Strip away the funding rounds and the clinic counts and the mission is almost stubbornly simple: stop making parents the glue. Keep the same clinicians and families together over years rather than rotating strangers through. Put the specialists where the pediatrician already is. Share the chart. Answer the phone after hours. None of these are breakthroughs. They are just hard to do at once, across states, at a price insurance will cover.
Any family with a kid from newborn through adolescence - but especially the quarter of them juggling specialty needs. If you've ever held a referral slip wondering who actually calls whom, you are the customer.

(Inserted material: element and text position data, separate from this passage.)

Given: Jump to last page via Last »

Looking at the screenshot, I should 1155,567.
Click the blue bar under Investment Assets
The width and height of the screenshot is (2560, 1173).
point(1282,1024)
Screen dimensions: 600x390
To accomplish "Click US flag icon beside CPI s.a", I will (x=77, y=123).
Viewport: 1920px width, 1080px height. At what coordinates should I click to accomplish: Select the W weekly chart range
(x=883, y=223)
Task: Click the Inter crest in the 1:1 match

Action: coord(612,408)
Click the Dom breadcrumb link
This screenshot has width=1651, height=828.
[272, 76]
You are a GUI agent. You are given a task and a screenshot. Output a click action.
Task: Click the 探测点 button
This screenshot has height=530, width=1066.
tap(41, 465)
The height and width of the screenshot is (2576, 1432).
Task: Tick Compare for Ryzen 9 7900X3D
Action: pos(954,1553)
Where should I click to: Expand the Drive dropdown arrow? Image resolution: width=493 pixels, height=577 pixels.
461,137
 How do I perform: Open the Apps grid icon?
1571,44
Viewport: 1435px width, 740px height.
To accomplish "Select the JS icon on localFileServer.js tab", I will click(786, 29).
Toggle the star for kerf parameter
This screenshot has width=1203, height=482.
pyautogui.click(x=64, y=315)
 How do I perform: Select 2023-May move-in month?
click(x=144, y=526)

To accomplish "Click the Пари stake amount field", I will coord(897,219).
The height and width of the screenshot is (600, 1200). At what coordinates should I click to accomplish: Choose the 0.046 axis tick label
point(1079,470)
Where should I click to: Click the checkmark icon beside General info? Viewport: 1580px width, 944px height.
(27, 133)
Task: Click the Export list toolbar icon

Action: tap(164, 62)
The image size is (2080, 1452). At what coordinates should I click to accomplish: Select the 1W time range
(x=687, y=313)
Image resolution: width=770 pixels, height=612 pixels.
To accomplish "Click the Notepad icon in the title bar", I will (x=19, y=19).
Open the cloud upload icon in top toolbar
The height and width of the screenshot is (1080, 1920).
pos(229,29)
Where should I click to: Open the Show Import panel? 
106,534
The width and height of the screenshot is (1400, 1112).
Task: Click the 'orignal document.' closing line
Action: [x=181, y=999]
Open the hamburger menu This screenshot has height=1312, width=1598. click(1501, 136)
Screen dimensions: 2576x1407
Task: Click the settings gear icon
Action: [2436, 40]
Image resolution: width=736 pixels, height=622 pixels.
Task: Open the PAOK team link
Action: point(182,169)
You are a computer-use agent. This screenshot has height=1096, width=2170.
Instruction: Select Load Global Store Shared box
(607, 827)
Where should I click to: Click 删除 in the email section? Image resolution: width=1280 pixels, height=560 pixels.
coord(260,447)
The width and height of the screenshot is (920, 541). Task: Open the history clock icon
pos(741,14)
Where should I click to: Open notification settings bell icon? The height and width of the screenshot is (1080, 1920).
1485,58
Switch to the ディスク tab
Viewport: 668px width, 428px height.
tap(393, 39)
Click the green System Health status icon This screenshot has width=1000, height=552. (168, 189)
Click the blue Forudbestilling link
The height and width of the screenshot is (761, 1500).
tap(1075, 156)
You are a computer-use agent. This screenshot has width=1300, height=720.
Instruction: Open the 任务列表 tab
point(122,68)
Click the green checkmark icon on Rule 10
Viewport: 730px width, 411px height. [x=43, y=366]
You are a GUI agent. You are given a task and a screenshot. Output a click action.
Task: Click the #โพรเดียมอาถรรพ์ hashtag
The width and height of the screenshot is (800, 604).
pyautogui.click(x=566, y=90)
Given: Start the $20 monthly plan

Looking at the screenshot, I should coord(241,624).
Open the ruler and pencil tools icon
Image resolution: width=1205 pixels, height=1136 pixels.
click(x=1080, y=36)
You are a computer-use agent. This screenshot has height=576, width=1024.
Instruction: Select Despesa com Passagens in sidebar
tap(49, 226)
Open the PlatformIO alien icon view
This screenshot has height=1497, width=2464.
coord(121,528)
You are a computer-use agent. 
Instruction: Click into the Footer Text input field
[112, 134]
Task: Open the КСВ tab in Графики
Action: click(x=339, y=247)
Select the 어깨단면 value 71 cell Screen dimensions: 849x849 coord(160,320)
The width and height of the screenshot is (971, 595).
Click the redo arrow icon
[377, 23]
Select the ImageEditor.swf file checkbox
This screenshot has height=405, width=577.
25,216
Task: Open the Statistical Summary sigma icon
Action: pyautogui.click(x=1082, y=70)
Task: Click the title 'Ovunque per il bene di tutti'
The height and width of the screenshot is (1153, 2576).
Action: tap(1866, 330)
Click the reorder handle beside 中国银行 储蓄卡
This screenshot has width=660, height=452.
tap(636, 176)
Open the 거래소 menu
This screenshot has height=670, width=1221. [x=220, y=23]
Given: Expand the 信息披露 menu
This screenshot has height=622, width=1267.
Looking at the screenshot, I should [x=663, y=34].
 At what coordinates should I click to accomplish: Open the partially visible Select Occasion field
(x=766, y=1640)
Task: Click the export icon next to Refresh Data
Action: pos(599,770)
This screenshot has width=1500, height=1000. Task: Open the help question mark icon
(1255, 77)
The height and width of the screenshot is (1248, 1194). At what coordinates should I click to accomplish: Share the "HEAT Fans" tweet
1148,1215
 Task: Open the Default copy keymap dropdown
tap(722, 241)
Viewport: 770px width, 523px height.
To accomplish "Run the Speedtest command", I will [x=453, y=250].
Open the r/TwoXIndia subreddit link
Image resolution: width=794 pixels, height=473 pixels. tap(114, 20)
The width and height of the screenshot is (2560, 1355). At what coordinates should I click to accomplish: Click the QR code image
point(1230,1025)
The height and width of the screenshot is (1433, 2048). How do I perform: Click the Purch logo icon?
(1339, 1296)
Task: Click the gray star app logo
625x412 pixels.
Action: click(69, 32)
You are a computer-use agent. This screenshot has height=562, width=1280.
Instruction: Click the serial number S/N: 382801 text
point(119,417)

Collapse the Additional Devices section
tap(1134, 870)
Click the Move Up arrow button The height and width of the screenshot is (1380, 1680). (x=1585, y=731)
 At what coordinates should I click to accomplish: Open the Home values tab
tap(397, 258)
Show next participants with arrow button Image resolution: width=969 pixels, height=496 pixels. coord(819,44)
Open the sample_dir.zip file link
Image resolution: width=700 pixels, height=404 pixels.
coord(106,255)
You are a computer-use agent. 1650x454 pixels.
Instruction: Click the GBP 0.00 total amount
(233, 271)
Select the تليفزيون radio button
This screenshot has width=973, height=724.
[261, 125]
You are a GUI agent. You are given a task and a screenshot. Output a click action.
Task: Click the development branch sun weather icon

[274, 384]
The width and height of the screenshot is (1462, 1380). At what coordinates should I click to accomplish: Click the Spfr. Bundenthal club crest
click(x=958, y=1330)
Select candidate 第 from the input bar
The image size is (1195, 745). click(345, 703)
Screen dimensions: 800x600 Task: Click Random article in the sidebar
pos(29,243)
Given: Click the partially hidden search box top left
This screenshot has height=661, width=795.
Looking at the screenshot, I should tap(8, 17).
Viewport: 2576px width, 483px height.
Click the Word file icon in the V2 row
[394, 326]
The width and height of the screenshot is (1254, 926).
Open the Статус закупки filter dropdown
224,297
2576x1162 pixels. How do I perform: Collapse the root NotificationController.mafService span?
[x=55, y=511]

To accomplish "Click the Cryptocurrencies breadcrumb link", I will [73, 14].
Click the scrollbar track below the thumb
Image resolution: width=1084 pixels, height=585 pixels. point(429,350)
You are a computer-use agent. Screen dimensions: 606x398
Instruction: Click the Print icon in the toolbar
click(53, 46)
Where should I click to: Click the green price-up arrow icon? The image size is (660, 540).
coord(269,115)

There is healthy skepticism to keep on hand. Roll-ups in healthcare have a mixed record, and growing from 3 to 28 clinics in under two years is exactly the speed at which quality can wobble. The model's promise - coordinated, personal, unhurried care - is also the hardest thing to preserve while scaling. Zarminali's bet is that technology absorbs the administrative load so clinicians can keep the human part. Whether that holds at 100 clinics is the open question.
The six-year-old with the sore throat doesn't know what a "multi-specialty practice group" is. She knows the room was calm, the person who saw her last time saw her again, and her mom didn't spend the afternoon on hold. That is the entire revolution Zarminali is selling - not a gadget, not an app, just a day that went the way it should have gone all along.
If the company hits its targets - the top 30 states within a few years, 24/7 virtual care, specialty services in more buildings - that ordinary Tuesday becomes ordinary for a lot more families. If it stumbles, it will be a familiar story about scaling care faster than it can be felt. Either way, the question Zarminali forces the rest of pediatrics to answer is the uncomfortable one: why was the scavenger hunt ever the default?